Stage 5
Specification

Description of lifecycle stage

The functional requirements and detailed requirements need developing at this stage for the solution to be procured. The detailed requirements should clearly, accurately, and completely describe in detail what the Authority wants the successful bidder to supply. This stage is usually conducted in collaboration between the problem owner and the Authority’s procurement team.

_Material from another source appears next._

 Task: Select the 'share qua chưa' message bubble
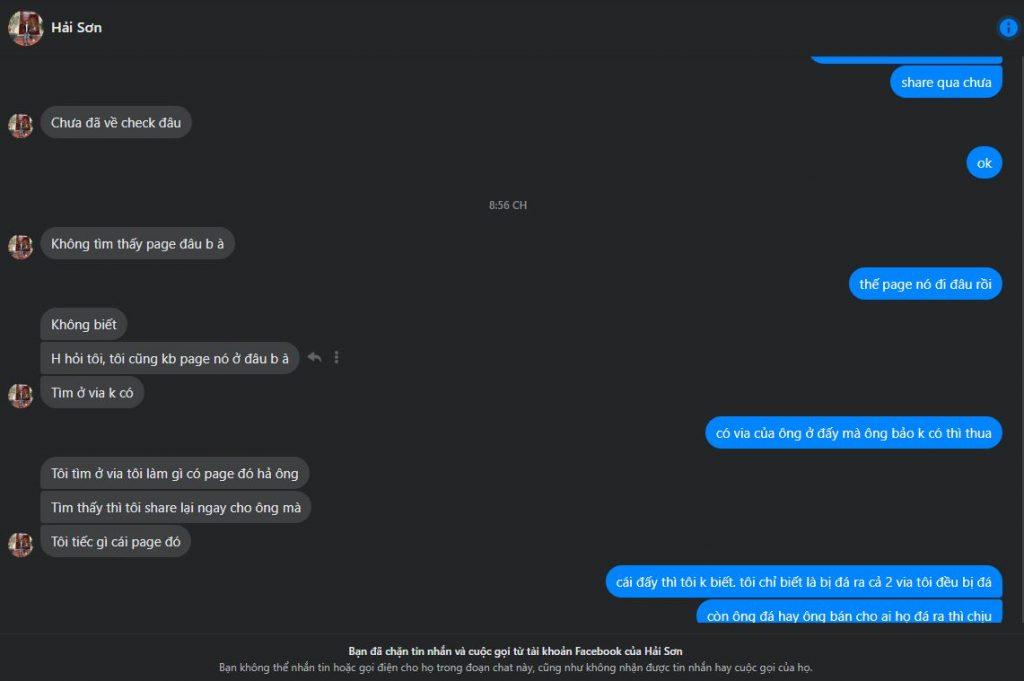coord(946,82)

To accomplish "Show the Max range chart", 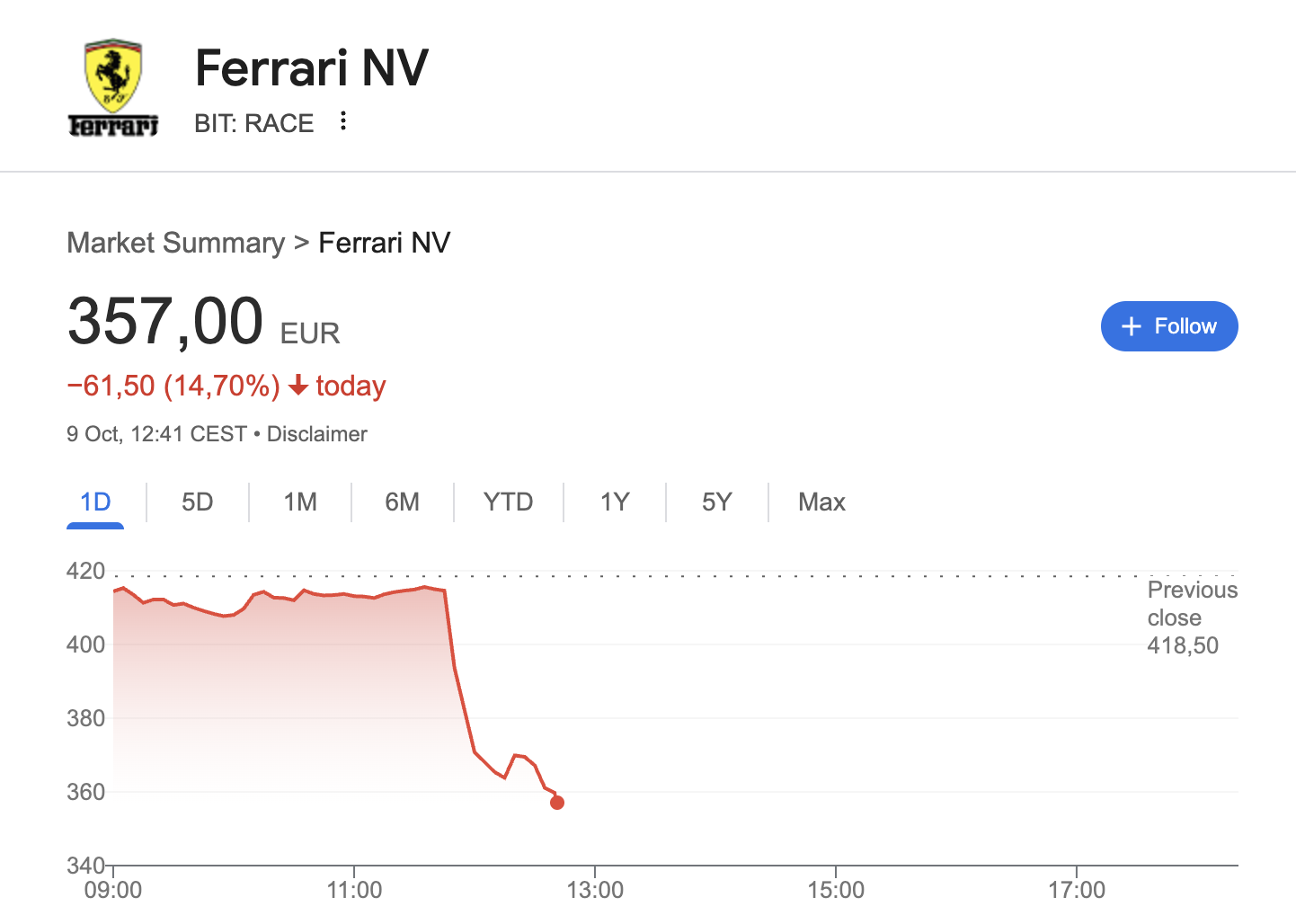I will (x=821, y=502).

In the case of technology-driven procurement exercises, the requirements should take into consideration the industry standards being utilised in devising the solution, again using the appropriate use-case as guidance on the key standards to apply. Deploying standardised technologies bring a wide range of benefits including:

A. Economies of scale which potentially drives down costs;
B. Interoperability at the technology system/components levels and ease of interchangeability of products;
C. Mitigation against vendor lock-in; and
D. Interoperability at the data level.

This manual will continue to develop over time to incorporate knowledge and lessons learnt from previous Authority projects. The use-cases will help authorities understand the standards adopted in relevant solutions procured by other authorities and draw upon their body of knowledge. This will also help the Authority’s procurement team to ensure a common approach throughout the Authority in relation to aspects such as data standards and formats, interoperability with existing systems and services, and issues related to vendor lock-in.

 

Considerations for Stage 5

  • Understand inputs, outputs, and any operational requirements such as speed of response. The Use-case Guides should help here, but remember that the interfaces to Authority’s existing components of a service are being retained, using the ‘as-is’.
  • Do not address design of the system/service. Make it clear that is the responsibility of the service provider to provide the outputs you define.
  • Address the essential non-functional requirements including accessibility (for example, refer to the GDS service design manual), security and data governance.
  • Document any service transition requirements, if existing services are to be taken over or decommissioned.
  • Consider the whole life operation and end of life requirements including data ownership and how data should be transferred back to the Authority from the service provider or on to a subsequent service provider at the end of the contract.